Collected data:
★ ★ ★ ★ ★ ★ ★
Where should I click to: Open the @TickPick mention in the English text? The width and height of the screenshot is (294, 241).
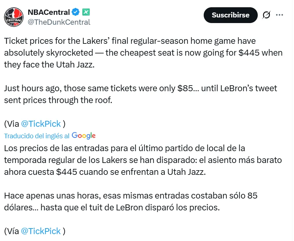[x=41, y=124]
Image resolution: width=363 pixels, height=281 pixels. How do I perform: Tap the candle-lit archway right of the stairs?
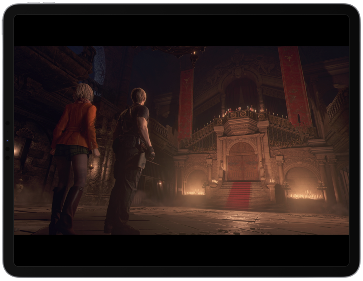[x=303, y=183]
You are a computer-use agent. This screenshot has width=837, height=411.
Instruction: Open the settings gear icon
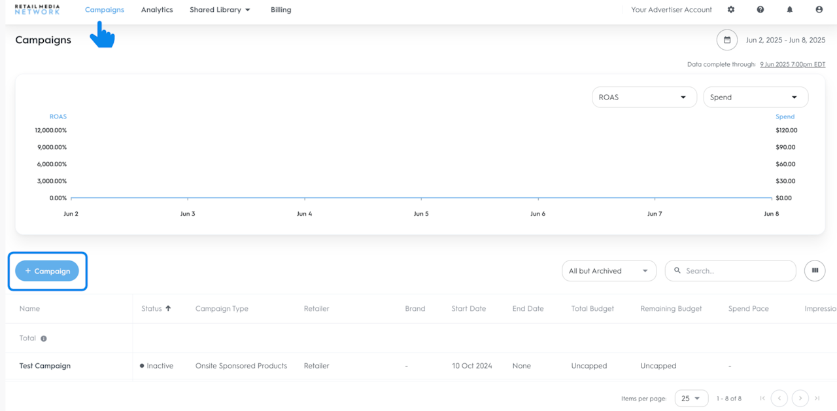pos(731,10)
★ ★ ★ ★ ★ ★ ★
## Exercise instructions
Restating the data word for word is the task, and pictures are to be omitted.

## Solution to this exercise
Where should I click to: Open the @TickPick mention in the English text? The width and height of the screenshot is (294, 241).
[x=41, y=124]
Image resolution: width=363 pixels, height=281 pixels. How do I perform: Tap the candle-lit archway right of the stairs?
[x=303, y=183]
You are a computer-use agent. This screenshot has width=837, height=411.
Instruction: Open the settings gear icon
pos(731,10)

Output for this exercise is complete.